不受不施義の不受とは法華経の信者以外からは施しを受けず、不施とは法華経以外の教えを広める僧侶には施しをしないということ。
日蓮の法華経に対する純粋な姿勢も、室町時代に入ると宗派が勢力を拡大していく過程の中で、他宗派との妥協や他宗派の信者からの施しを平気で受けるなど、次第に変質していった。このような状況の中で、室町六代家足利義教の頃「鍋かむりの日親」とあだ名された日親が不受不施を主張した。
このような状況の中で、室町六代家足利義教の頃「鍋かむりの日親」とあだ名された日親が不受不施を主張した。日親は京都一条戻橋で辻説法をはじめたが(1427)、比叡山延暦寺や将軍家の帰依を受けていた臨済宗などの他宗派から激しい弾圧を受けた。また日親は法華経によって、当時の乱れた世の中を救うべく(同時代は正長の土一揆や後南朝勢力の反乱などの動乱が続いた)、足利将軍家の日蓮宗への改宗を目論み「立正治国論」を著し、直訴を試みたが投獄され(1440)、真っ赤に焼け爛れた鍋を頭に被せられるなどの拷問を受けた。
桃山時代には関白豊臣秀吉が亡き母大政所の回向のための千僧供養に日蓮宗の僧侶も出仕を命じる事件が起きた(1595)。このとき日蓮宗は出仕を受け入れ宗門を守ろうとする受不施派と、出仕を拒み宗規を守ろうとする不受不施派に分裂した。そして京都妙覚寺の日奥がただ一人出仕を拒否して妙覚寺を去った。さらに徳川家康は大阪城で日奥と日紹(受不施派)を対論させ(大阪城対論)、権力に屈しようとしない日奥を対馬に流罪にした(1599)。日奥は十三年後赦免されて妙覚寺に戻った。
江戸時代に入ると身延山久遠寺(受不施派)の日暹が、日奥の弟子である武蔵国池上本門寺(不受不施派)日樹が身延山久遠寺を誹謗・中傷して信徒を奪ったと幕府に訴え(1630)、幕府の命により両派が対論する事件が起きた(身池対論)。しかしこのとき身延山久遠寺側は本寺としての特権を与えられるなど、幕府と強いコネクションをもっており、支配者側からは都合の悪い不受不施派は、結局追放の刑に処されることになった。このとき日奥は再び対馬に配流されることになったが、既になくなっており、遺骨が配流されたとされる。

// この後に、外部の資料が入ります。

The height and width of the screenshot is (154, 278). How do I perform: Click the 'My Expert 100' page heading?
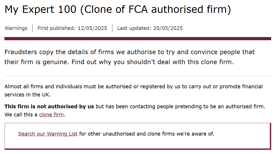tap(40, 9)
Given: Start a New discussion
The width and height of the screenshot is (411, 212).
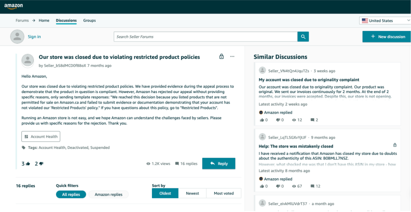Looking at the screenshot, I should (x=386, y=37).
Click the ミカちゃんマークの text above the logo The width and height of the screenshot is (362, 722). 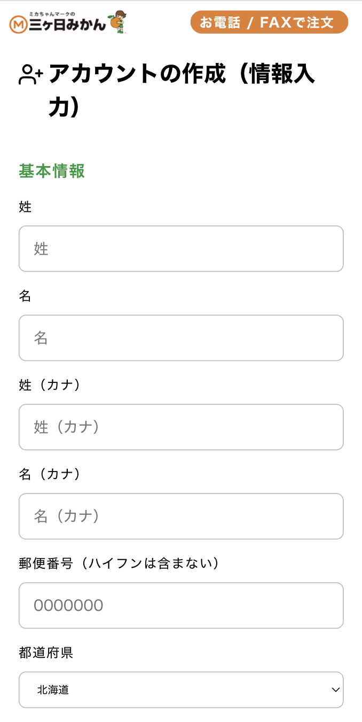pyautogui.click(x=52, y=14)
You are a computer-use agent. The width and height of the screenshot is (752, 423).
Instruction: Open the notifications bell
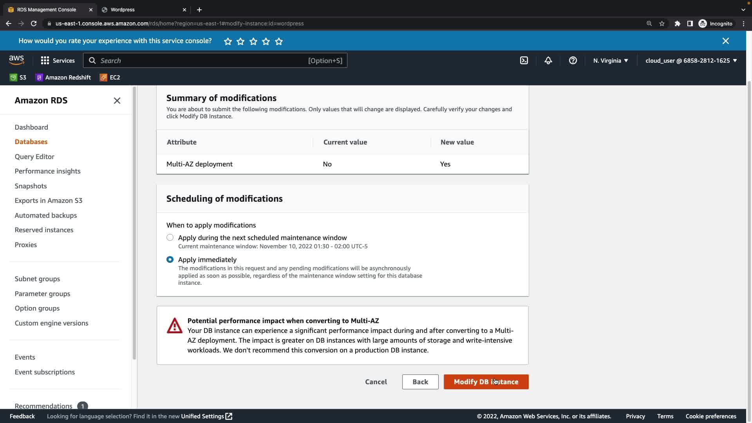point(548,60)
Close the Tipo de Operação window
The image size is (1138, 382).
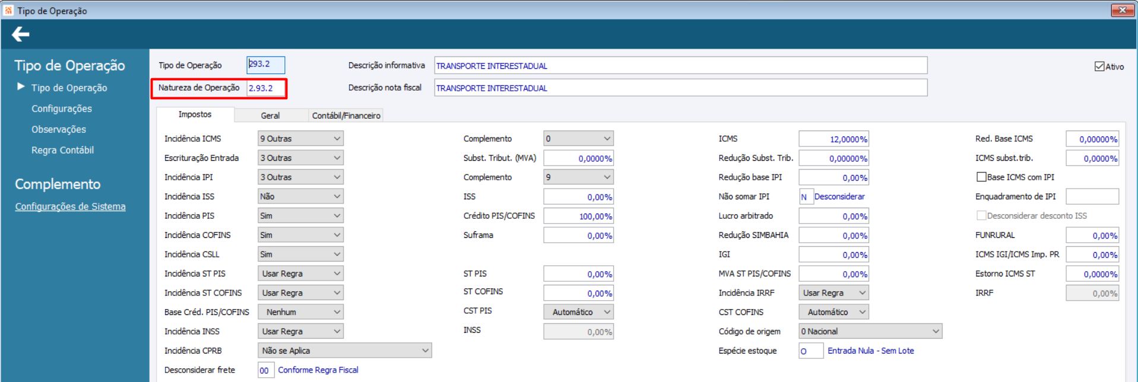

そして幕府は、寺領を将軍の寺に対する供養とし、道を歩いて水を飲むのも領主の供養であるという「土水供養論」を展開し不受不施派をキリスト教とともに禁制宗派とした(1665)。このとき安房小湊の誕生寺は寺領を貧者への慈悲と解釈して表向き幕府と妥協する「悲田派」と称する派をたて秘かに不受布施の教義を守っていたが、これもれ発覚し関係者は流罪に処せられた(1691)。
不受不施派の信者は、内心では不受不施派を信仰する「内信」となる者が多く、一部の強信者は無籍になって不受不施派の「施主(法立)」となった。また不受不施派の僧侶は「法中」と呼ばれ、それを各地の「法燈」が率いた。そして不受不施派では教義上「内信」は不受不施派とはみなされないので直接「法中」に供養することが出来ず、「施主」がその間を仲介するという役割を果たした。この信者同士の絆が強固な地下組織を形成し、度重なる摘発(法難)を乗り越え、この時代を生き抜いた。
明治維新を迎えると、政府は釈日正を中心とした不受不施派から宗派再興、派名公許の懇願を受け、信教の自由の名の下明治九年(1876)、不受不施派の宗派再興、 派名公許を布達した。